Monday, 10 March 2014

Why International Women's Day?


I saw a couple of posts on my Facebook timeline asking why there is International Women's Day, and not "international equality day".

Firstly, there is the specific history of International Women's Day, which is about upholding women's rights to exist without fear of violence (rape and domestic violence inflicted on women is still higher than that inflicted on men) and to be paid equal wages for equal work (although there is equal pay legislation, women's work is still undervalued), and to have autonomy over our own bodies. The statistics are absolutely shocking.

Secondly, there is International Day Against Homophobia and Transphobia, there's Transgender Day of Remembrance, LGBT History Month, Black History Month, and International Women's Day. Why?
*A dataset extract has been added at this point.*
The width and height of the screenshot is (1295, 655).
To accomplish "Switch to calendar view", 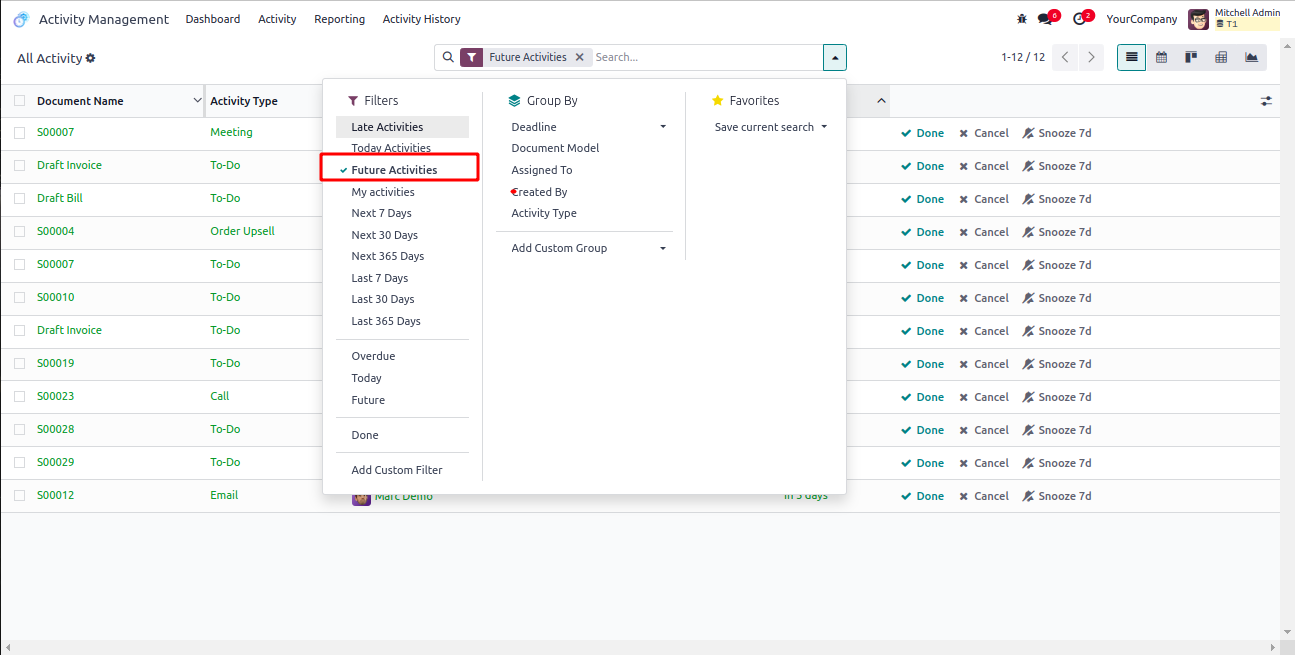I will point(1161,57).
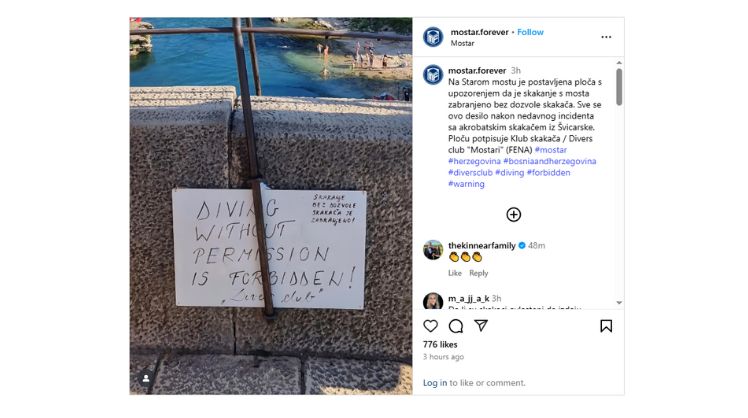Show tagged people icon on the photo
Image resolution: width=748 pixels, height=418 pixels.
[146, 378]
Because these are the groups that get marginalised, persecuted, and generally disregarded and written out of the histories — so we focus on them to redress the balance.

Thirdly, you can't lump all equalities issues into one mega-issue, because the origins and history and conditions of oppression are different. Obviously, yes, all these different forms of oppression intersect, but you still need to analyse them separately, and the people affected by them sometimes need to come together as a community to experience solidarity, celebrate our triumphs, and mourn our losses.

The people about whom all the histories are written don't need a special day, because they get all the attention on the other 364 days of the year.